Circus of Power - Vices

7.0 von 10 Punken


Erscheinungsjahr
1990

Label
BMG

Besetzung
Alex Mitchell – Vocals
Ricky Beck Mahler – Guitar
Gary Sunshine – Guitar
Zowie – Bass
Ryan Mahler - Drums

Tracklist
1.Gates Of Love
2.Desire / Fire In The Night
3.Two River Highway
4.Vices
5.Don´t Drag Me Down
6.Last Call Rosie
7.Doctor Potion
8.Los Angeles
9.Got Hard
10.Temptation
11.Junkie Girl
12.Simple Man / Simple Woman


Datum: 09.09.2006 - Autor Psychobimbo
Das zweite Album der Texaner erinnert stark an das „Electric“ Album von The Cult. Jedoch wirkt es eher wie der schmutzige, versoffene und schmierbächige Cousin und die elegante, gestylte Art von Astburys Hardrockalbum fehlt völlig. Auch wen die Ähnlichkeiten eher zufällig bedingt sein werden, so sind die Parallelen wie Alex Mitchells Gesang oder die Gitarrensounds eindeutig „cult-„ig.

Wie man es bei der Südstaatenherkunft annehmen möchte sind vereinzelte Southernrock- und Blueselemente immer wieder eingeflochten, aber richtig lässig wird die Chose erst wenn die geradlinige Riffwalze ausgepackt wird. Mit sleazigen Stampfern wie „Last Call Rosie“, Doctor Potion“ und „Temptation“ hätte man locker im Vorprogramm von AC/DC bestehen können. Dagegen steht die Ballade „Don´t Drag Me Down“. Man spürt förmlich dass dies nicht die geeignete Baustelle für die tattoowierten Hallunken ist. Der reinrassige Blueser „Los Angeles“ hingegen ist wieder schwer in Ordnung und „Got Hard“ klingt wie ein Bastard aus den Rolling Stones, Little Caesar und Lynyrd Skynyrd.
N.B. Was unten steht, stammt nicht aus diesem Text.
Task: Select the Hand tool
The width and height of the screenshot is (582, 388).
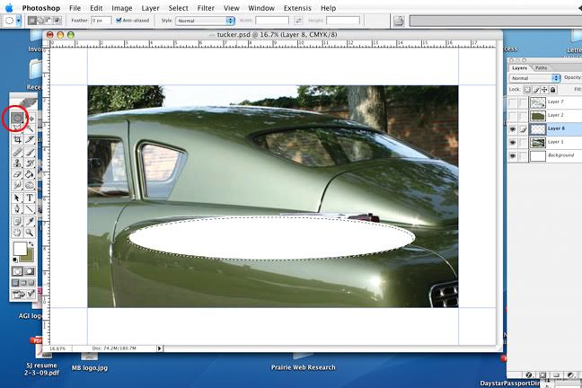Action: [17, 232]
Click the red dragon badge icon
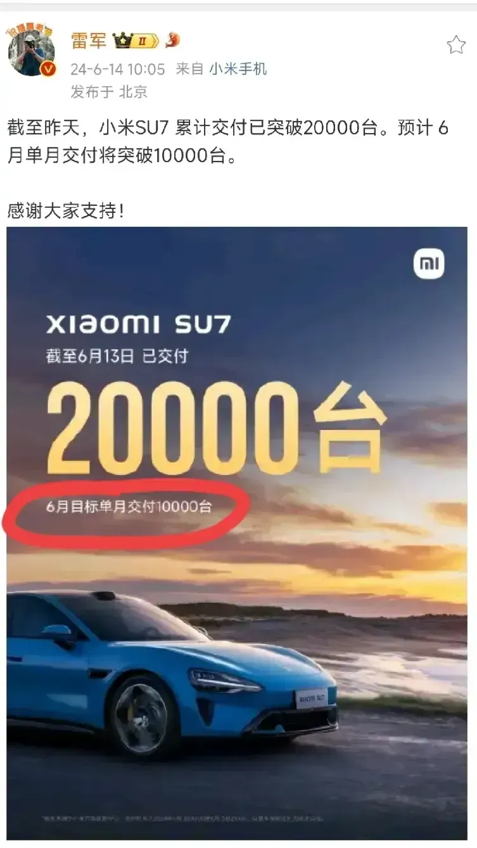Screen dimensions: 477x848 pos(172,41)
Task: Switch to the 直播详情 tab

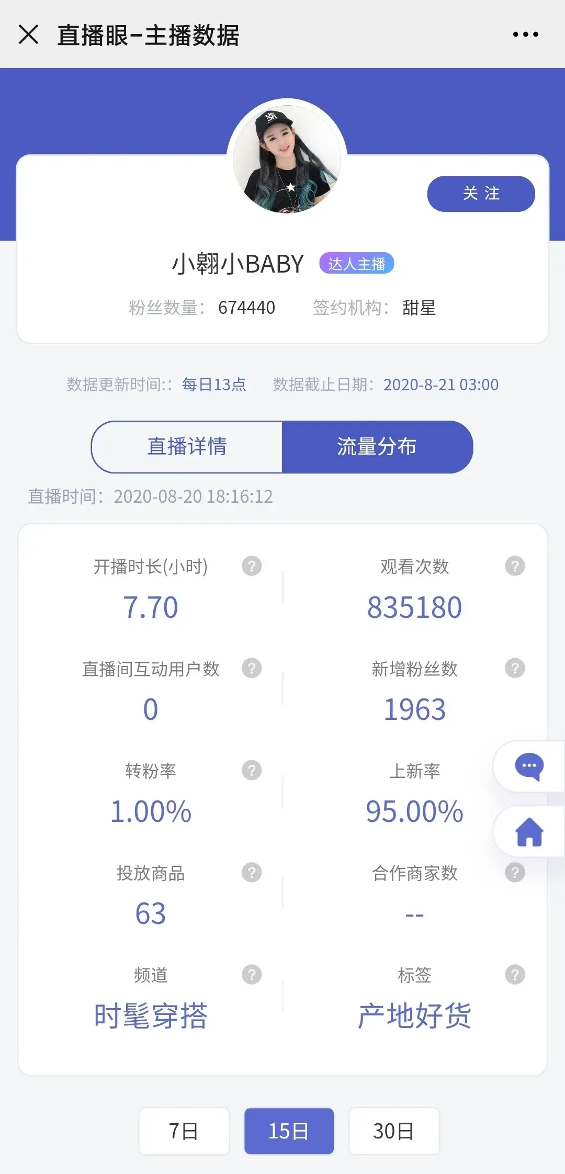Action: [x=187, y=447]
Für erwähnenswert halte ich auch das grottenschlechte Cover, welches man ob seiner Billigkeit gerne entsorgen würde um die Scheibe im leeren Jewel Case zu lagern.

Die Produktion ist erwartungsgemäß spartanisch und zweckmäßig aber immer noch gut genug um den Motorradrocker an der Imbissbude nicht zur Eisenwurz greifen zu lassen.

Aus dem Albenfundus der Band ist diese Cd noch die schwächste aber von schlecht kann keine Rede sein. Solange man die Seele und das Feuer wahrnimmt kann man in diesem Genre locker mal ein Auge zudrücken und über die eine oder andere Holprigkeit im Songwriting hinwegsehen. Studioaufnahmen sind für diese Gruppe immer Mittel zum Zweck der Livedarbietung gewesen und da haben Circus Of Power nichts anbrennen lassen.